══ Texte source ══

La législation marocaine en matière d’héritage est conforme au droit musulman malékite en vertu duquel la fille hérite de la moitié de la part de son frère. Si par malheur cette fille n’a pas ce frère privilégié, elle entrera en concurrence dans la dévolution successorale de son père avec ses oncles paternels ou plus largement les héritiers mâles parents par les mâles. Si la remise en cause des règles d’héritage et leur sacralité commence à se faire entendre, elle se fait cependant timidement.
«Mon expérience personnelle sur une période de plus de vingt années est de constater l’émergence d’une volonté de renforcer la cellule familiale ainsi que l’abandon du comportement fataliste face au statut de la fille en matière de succession», explique un notaire, spécialisé dans l’héritage des femmes. Si les familles ont à présent la possibilité de contacter un notaire, notamment en matière d’acquisition immobilière, bon nombre consultent l’adoul, fidèle aux préceptes religieux. A la différence de ce dernier, le notaire contribue à l’éveil des mentalités en invoquant et en explicitant que ces règles pénalisantes pour les filles ne sont pas immuables et que du vivant des parents une réorganisation est envisageable.
«De nombreuses fois j’ai assisté avec satisfaction au soulagement des parents soucieux de protéger leur fille, grâce aux éclaircissements apportés et à la présentation de solutions appropriés pour sauvegarder le patrimoine familial, des ingérences extérieures ou tout simplement assurer l’égalité des parts entre frère et sœur». Cette démarche n’a pas toujours été évidente. Malgré les siècles de traditions pesantes, la question devient plus aisée grâce à la promulgation récente du Dahir du 22 novembre 2011 sur les droits réels
Le premier principe ayant toujours existé est que du vivant des parents ceux-ci peuvent faire donation entre vifs à titre gratuit et irrévocable de leur patrimoine à toutes personnes, héritières ou non. Or les règles régissant la donation en général n’ont été codifiées que depuis la promulgation du Dahir du 22 novembre 2011 sur les droits réels. En effet, jusqu’à cette date les règles résultaient des interprétations des jurisconsultes musulmans et sont demeurées souvent obscures pour la majorité. De plus, les conditions de validité et le principe de révocabilité ou d’irrévocabilité restaient flous et n’offraient aucune garantie de sécurité face aux risques des actions en nullité déposées devant les tribunaux par les héritiers putatifs arguant la spoliation.

═══
══ Données extraites ══

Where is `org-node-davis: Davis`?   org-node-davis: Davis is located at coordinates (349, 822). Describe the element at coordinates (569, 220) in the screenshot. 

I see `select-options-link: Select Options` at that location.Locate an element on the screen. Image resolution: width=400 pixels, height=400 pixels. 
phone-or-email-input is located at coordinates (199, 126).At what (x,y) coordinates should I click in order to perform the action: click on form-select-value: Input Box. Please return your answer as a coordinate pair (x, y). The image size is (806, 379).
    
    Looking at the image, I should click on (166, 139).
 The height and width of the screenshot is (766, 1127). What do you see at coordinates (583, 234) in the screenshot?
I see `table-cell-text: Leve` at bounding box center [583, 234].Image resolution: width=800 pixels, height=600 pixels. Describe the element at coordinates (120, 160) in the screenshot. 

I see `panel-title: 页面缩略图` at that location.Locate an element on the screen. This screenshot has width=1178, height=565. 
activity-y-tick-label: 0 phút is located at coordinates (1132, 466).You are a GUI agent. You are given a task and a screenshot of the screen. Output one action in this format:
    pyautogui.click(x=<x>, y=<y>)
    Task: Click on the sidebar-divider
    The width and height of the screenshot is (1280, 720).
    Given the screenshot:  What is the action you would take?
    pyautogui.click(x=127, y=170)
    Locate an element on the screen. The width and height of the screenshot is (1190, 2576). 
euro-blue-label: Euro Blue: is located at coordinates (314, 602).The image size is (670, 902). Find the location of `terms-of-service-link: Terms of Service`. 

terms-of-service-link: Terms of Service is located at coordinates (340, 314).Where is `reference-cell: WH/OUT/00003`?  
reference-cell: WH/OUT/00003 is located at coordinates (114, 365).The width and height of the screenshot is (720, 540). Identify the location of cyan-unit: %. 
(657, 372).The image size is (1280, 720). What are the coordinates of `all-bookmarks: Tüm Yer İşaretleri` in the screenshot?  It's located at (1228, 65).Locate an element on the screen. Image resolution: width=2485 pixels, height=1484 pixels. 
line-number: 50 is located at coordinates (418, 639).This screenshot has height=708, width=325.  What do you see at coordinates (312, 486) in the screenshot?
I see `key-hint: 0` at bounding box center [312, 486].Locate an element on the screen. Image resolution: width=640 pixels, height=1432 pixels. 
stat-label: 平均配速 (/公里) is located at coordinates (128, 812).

═══

Série de tâches:
(1) D'après le texte sur l'héritage au Maroc, quelle part la fille reçoit-elle par rapport à son frère en droit musulman malékite ?
(2) Rédigez la suite du texte sur l'héritage au Maroc à partir de sa dernière phrase.
Les entrées forment un matériel distinct du texte.

Résultats dans l'ordre:
(1) Elle hérite de la moitié de la part de son frère.

(2)
Le deuxième principe juridique pouvant être présenté aux parents soucieux d’agir dans le sens des intérêts de leur fille, est celui du démembrement du droit de propriété, qui consiste à dissocier l’usufruit de la nue-propriété. L’attribution à la fille de la nue-propriété d’un bien immobilier par voie de donation ou d’acquisition, en créant un usufruit au profit des parents par voie de rétention ou par acquisition permet l’exclusion de ce bien de l’actif sur lequel portera la dévolution successorale, car l’usufruit étant un droit viager il disparaît au décès du bénéficiaire et est automatiquement dévolu au bénéficiaire de la nue-propriété
Les avantages de la codification des dispositions réglementant la donation sont inestimables car ils autorisent une plus large diffusion des avantages de la donation.
A cet effet l’une des conditions de validité est le principe de dessaisissement, en droit musulman une donation valable implique que le donateur ne soit plus en possession du bien et que la jouissance soit effective et réelle au profit du donateur. Mais l’on sait tous que cette condition fait très souvent obstacle. Elle fait l’objet d’interprétations contradictoires mettant un frein à la donation de la nue-propriété en faveur de la fille.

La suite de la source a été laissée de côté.